/ / Great synagogue of Bordeaux: photo description (Grande synagogue)

Great synagogue of Bordeaux: photo description (Grande synagogue)

Synagogue in Bordeaux was built in the second half of the nineteenth century - the work was carried out from 1877 to 1882. During the Second world war it was desecrated and half destroyed and looted by the Nazis. Ten years later, after the war, the synagogue was reconstructed, and in 1998 it was recognized as a monument of history.

The first mention of Jews living in Bordeaux, belong to the second half of the VI century. In the early nineteenth century, the city had nine synagogues, which were located in private homes. Here's what he wrote about the Jews of Bordeaux historian Samuel Lozinski: "People, not daring at home to openly profess the Jewish religion, came here to enter into the fold of Judaism... People obviously wanted to be in Bordeaux, to be buried according to Jewish rites in a Jewish cemetery. But Bordeaux... could not turn into a prayer house, a shelter for the elderly, and the Jews of Bordeaux had manifested intense activity".

The authors of the project of the great synagogue are two well-known Frenchman: Paul Abadie, the author and restorer of many religious buildings in France, and Charles Durand, the artist, the author of the ceiling painting of the Louvre. They project a synagogue was built to replace the burned during a fire in 1873. The form of the new building it was possible to see traits of Oriental style and Gothic revival. In the late nineteenth century synagogue in Bordeaux was considered the biggest European synagogues. During its construction was used a metal frame, designed and manufactured in the workshop of another famous architect Gustave Eiffel.
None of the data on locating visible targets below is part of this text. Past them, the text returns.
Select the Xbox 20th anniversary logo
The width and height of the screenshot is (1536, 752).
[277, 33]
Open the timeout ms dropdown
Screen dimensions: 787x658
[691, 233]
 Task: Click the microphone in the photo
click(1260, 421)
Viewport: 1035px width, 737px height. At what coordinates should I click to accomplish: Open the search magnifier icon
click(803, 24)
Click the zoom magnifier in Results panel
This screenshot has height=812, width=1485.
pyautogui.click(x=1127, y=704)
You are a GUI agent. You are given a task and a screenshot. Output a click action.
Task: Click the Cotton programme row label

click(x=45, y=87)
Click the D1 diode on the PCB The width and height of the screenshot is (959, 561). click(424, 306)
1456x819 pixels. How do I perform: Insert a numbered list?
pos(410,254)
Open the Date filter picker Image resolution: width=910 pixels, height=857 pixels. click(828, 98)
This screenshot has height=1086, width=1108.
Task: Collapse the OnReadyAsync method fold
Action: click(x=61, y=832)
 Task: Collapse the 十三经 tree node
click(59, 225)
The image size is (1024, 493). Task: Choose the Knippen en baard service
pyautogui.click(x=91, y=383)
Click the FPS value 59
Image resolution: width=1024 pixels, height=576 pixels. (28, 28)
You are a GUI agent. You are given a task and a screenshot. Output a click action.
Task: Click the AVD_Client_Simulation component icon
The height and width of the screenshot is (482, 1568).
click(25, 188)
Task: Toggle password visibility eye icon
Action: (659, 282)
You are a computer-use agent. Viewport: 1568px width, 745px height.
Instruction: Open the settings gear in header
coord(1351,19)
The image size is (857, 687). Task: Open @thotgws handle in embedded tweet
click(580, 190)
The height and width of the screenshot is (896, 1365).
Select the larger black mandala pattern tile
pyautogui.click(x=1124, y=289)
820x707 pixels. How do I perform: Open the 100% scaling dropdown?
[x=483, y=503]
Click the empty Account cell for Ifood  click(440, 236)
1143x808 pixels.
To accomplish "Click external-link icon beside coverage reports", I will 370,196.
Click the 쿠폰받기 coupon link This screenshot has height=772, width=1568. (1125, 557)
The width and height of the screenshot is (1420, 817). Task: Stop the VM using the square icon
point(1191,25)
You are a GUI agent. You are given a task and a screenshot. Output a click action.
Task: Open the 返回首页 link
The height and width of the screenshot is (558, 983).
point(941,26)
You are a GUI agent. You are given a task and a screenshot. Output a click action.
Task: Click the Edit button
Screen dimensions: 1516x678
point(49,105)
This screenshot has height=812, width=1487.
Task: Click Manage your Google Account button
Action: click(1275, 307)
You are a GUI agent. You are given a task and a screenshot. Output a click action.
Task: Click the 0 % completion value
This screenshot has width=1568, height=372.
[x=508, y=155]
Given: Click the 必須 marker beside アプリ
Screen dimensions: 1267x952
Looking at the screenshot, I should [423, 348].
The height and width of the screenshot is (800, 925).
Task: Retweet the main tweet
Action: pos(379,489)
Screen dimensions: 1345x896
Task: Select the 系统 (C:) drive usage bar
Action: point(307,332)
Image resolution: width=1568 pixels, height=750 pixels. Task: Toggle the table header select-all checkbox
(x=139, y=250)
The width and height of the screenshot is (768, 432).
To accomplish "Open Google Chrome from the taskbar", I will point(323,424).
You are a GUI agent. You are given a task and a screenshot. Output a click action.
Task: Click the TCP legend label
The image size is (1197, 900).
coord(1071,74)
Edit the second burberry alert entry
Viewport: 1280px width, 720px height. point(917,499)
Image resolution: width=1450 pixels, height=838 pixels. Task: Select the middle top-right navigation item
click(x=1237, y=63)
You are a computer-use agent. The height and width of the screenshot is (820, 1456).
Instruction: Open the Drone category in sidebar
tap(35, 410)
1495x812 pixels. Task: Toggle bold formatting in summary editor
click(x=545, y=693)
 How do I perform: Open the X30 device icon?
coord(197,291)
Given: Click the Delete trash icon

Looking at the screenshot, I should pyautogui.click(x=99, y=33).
During the Second world war the Nazis turned the synagogue into a prison from which the Jews were sent to concentration camps, including Dachau and Auschwitz. This tragic fate befell more than a thousand Jewish families. In memory of those terrible events near the synagogue was a memorial plaque.

Today the synagogue is used for its intended purpose - it conducts services. Visitors to the synagogue are Jews who emigrated from North African countries.